In the field of e-commerce, there exists a demand for businesses to be able to tailor their products and services to better match the needs and requirements of their customers. This demand exists equally in both the business-to-business (B2B) and the business-to-consumer (B2C) worlds. A particular example of such tailoring of business services is in the field of personalization. Personalization allows a business to personalize, or otherwise customize, their offerings to a particular customer, or group of customers. For example, in an Internet/Web environment, a B2C content provider may wish to deploy a Web site in which the Web site content is personalized for each individual customer visiting the site, or for each type of customer based on certain characteristics. Examples of such Web-based B2C providers include on-line catalog-providers; product vendors; news, media and entertainment providers; and information or reference sources.
As their business success has come to depend more and more on dependable personalized services, e-commerce providers have demanded more from their personalization systems. A prevalent demand is for personalization systems that can assist a provider in not only providing a personalized Web site, but can allow the e-commerce provider to tailor all of their business functions—marketing, production, distribution, etc. at a single source, and to update the information or data that these functions rely on, in a quick, dependable, and easily-modifiable manner, that requires little or no system down-time.
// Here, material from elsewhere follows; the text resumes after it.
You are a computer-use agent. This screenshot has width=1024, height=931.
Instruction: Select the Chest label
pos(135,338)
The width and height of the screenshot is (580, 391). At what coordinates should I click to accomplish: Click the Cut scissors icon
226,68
Traditional systems used for personalizing web content are mostly analytic in nature, and rely on using previously collected data in a manner that allows an administrator to modify a web site or e-commerce application based on an understanding of that data. For example, personalization systems from vendors such as ATG and Broadbase, who primarily provide Online Analytical Processing (OLAP) systems, rely on the commerce provider collecting sufficient by large amounts of data to represent their target population in an analytical way, i.e. statistically, and to then use that data to personalize content to a sub section of the population. Data can be collected by traditional mechanisms, i.e. through standard market research tools, or can be collected on-line through for example, maintaining histories of a customer's prior use. However, such data is typically stored in a repository for further analysis before it is subsequently analyzed and used to allow an administrator to update the actual content. In this manner the data is not used to provide a real-time personalization of the system, or one that is easily modifiable in run-time by an administrator. Instead, the data is used more to present a change in content over a large period of time and a large number of users. No attempt is made to customize data content at the per-user level during the actual user or customer session.
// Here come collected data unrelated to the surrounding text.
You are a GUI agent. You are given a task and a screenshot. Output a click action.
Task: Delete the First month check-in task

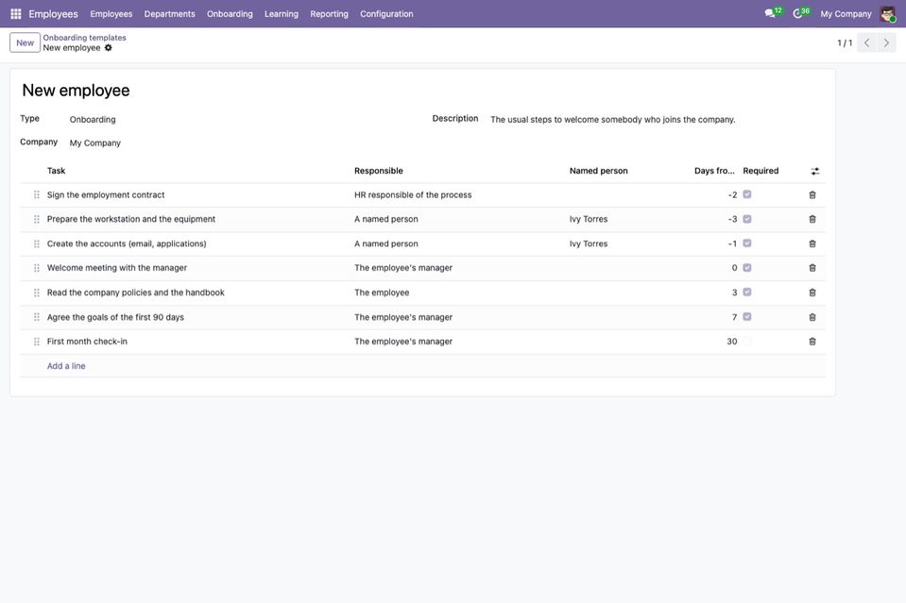tap(812, 342)
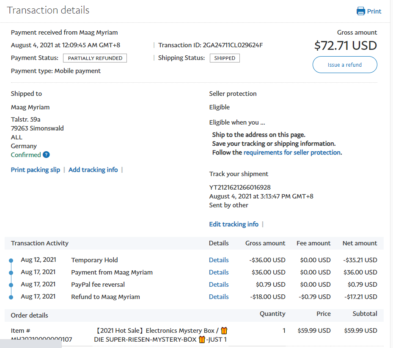Click the Confirmed address help icon
This screenshot has width=393, height=348.
[47, 155]
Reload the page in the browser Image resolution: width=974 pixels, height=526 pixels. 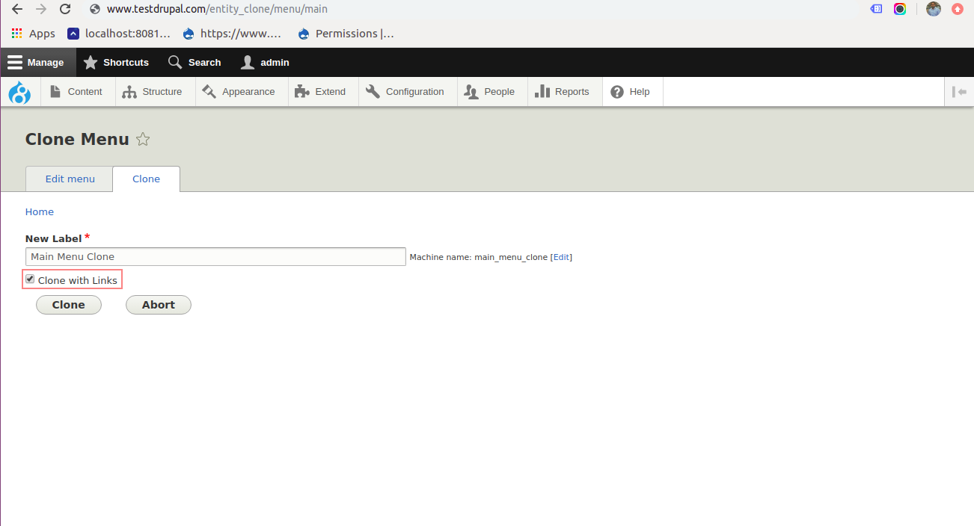pyautogui.click(x=65, y=10)
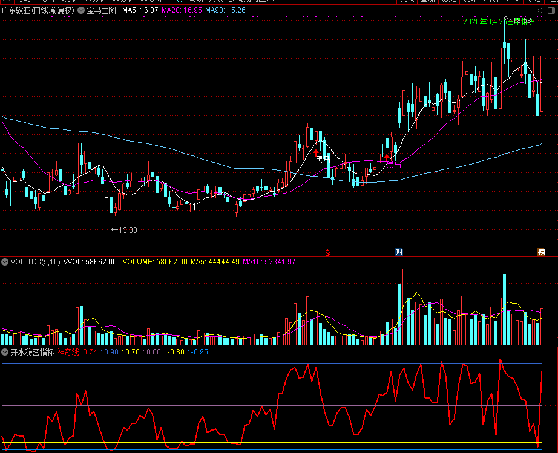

As today's e-commerce demands grow to requiring real-time update of personalized user content, and/or available products and services, there is an ever increasing demand for systems that allow an administrator to quickly customize the content that is presented to a user during application run-time, and even when the user is actively operating within a session. Furthermore, systems that allow this change to be effected automatically, i.e. by using rules or some other mechanism to alter the content presented to a user during their session, are especially useful. As end users become more sophisticated, and demand better quality of service from their content providers, and as back-end commerce applications become more complex, and flexible enough to offer such a detailed variation in content, there is an ever increasing demand for systems that allow or support the ability to provide real-time personalized data content to the user. Systems that can do this, while at the same time allowing great ease of use in setting up data content and marketing campaigns, are especially useful, since they allow an administrator to quickly administer the actual content and the rules by which that content will be sent to the user.